Rewrite all the records below as a numbered list, with blank lines dropped and the pictures left out.
--- EXCERPTED RECORDS ---
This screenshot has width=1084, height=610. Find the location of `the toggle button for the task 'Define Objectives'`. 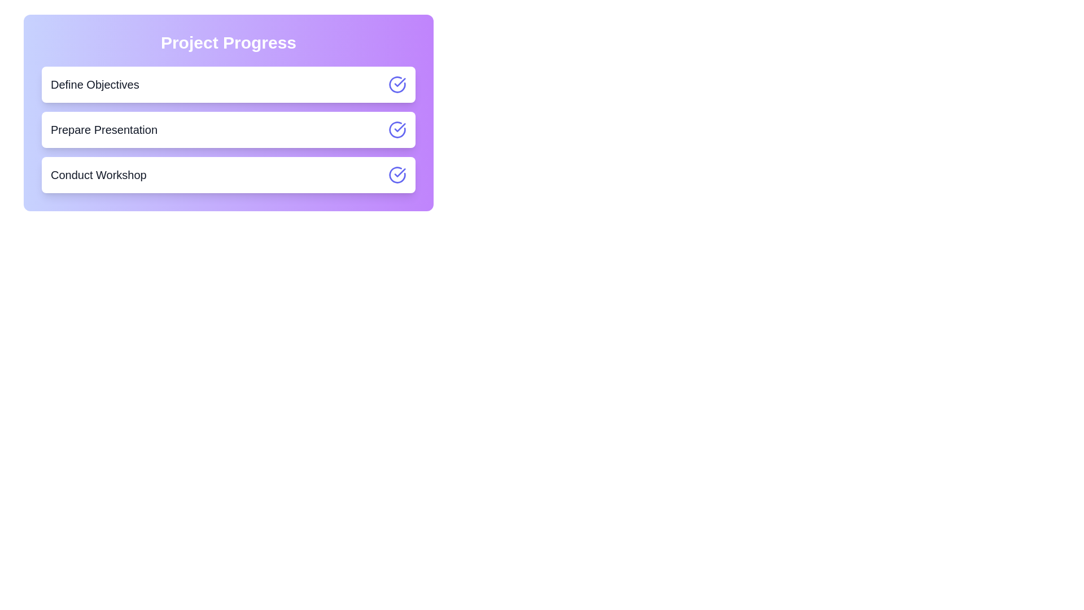

the toggle button for the task 'Define Objectives' is located at coordinates (397, 84).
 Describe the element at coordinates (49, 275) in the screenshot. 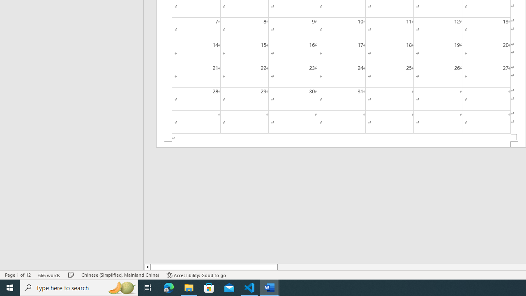

I see `'Word Count 666 words'` at that location.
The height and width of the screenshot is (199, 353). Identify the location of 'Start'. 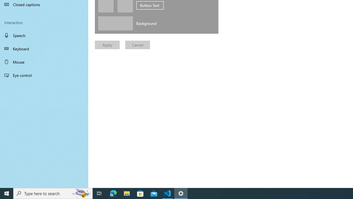
(7, 193).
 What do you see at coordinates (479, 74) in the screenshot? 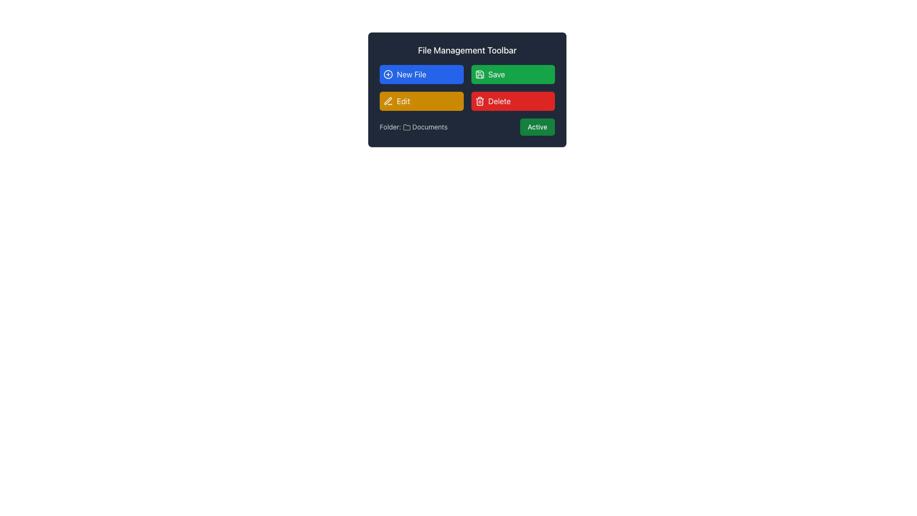
I see `the save icon, which is the leftmost part of the 'Save' button located to the right of the 'New File' button and above the 'Delete' button in the toolbar` at bounding box center [479, 74].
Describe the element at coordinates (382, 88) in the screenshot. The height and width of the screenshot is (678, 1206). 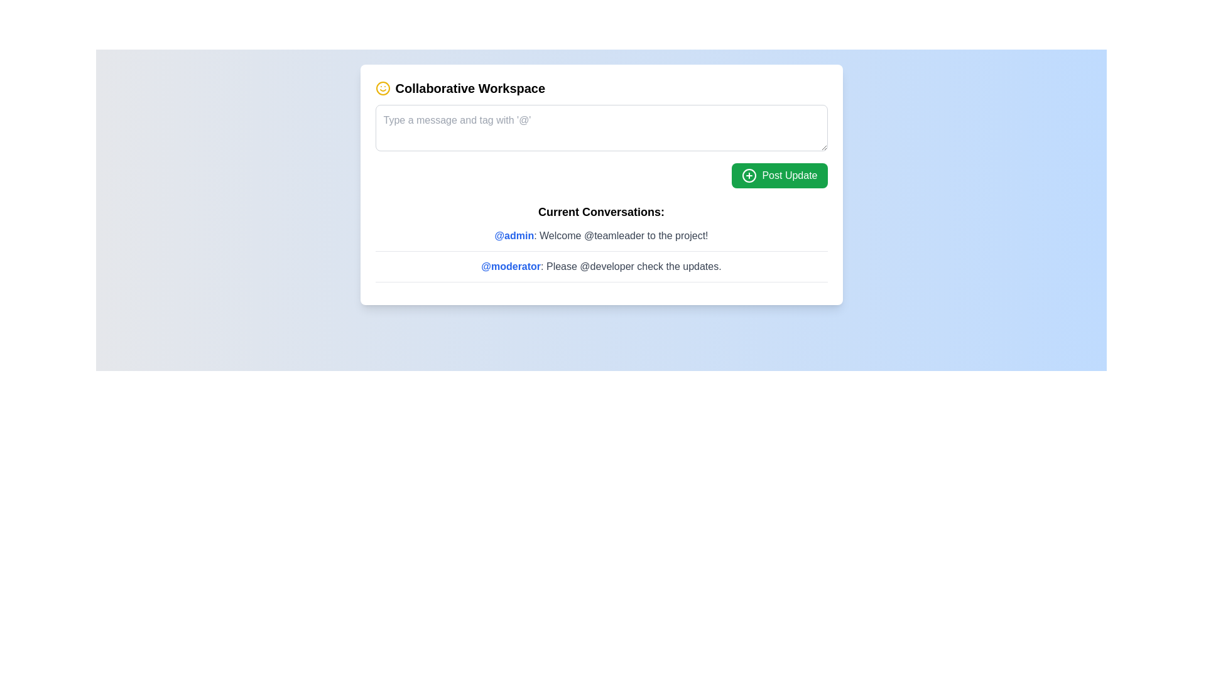
I see `the SVG Circle that represents the outer boundary of a smiling face icon located in the top-left portion of the main interface` at that location.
---
WRITTEN ANSWER ->
1. This screenshot has width=1084, height=610. Find the location of `the toggle button for the task 'Define Objectives'`. 
2. the toggle button for the task 'Define Objectives' is located at coordinates (397, 84).
3.  Describe the element at coordinates (49, 275) in the screenshot. 
4. I see `'Word Count 666 words'` at that location.
5. The height and width of the screenshot is (199, 353). Identify the location of 'Start'. 
6. (7, 193).
7.  What do you see at coordinates (479, 74) in the screenshot? 
8. I see `the save icon, which is the leftmost part of the 'Save' button located to the right of the 'New File' button and above the 'Delete' button in the toolbar` at bounding box center [479, 74].
9. Describe the element at coordinates (382, 88) in the screenshot. The height and width of the screenshot is (678, 1206). 
10. I see `the SVG Circle that represents the outer boundary of a smiling face icon located in the top-left portion of the main interface` at that location.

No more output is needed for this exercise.